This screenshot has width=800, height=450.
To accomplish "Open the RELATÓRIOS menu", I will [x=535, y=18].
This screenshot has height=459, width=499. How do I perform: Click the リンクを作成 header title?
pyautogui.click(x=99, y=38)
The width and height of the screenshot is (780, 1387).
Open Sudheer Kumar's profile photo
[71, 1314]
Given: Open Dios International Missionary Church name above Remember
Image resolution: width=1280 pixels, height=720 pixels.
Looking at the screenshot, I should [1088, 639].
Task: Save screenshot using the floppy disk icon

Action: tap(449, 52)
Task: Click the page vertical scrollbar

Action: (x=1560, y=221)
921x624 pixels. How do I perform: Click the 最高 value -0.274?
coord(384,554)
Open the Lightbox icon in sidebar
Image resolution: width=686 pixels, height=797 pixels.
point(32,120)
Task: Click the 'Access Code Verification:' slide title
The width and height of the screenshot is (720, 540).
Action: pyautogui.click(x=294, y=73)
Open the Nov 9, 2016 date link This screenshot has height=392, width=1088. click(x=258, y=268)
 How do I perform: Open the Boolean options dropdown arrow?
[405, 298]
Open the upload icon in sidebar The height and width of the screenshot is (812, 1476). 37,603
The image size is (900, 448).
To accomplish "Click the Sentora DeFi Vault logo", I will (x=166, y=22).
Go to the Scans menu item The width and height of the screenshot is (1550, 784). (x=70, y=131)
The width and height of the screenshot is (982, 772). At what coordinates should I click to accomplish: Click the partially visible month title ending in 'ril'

**Exercise instructions**
Reproduce the part of the material that opens with the line containing "Given: Open Dios" and closes with the line containing "Action: (x=1560, y=221)", swapping "floppy disk" for "diskette" and leaving everything else unchanged.

**Result of this task**
Given: Open Dios International Missionary Church name above Remember
Image resolution: width=1280 pixels, height=720 pixels.
Looking at the screenshot, I should [1088, 639].
Task: Save screenshot using the diskette icon

Action: tap(449, 52)
Task: Click the page vertical scrollbar

Action: (x=1560, y=221)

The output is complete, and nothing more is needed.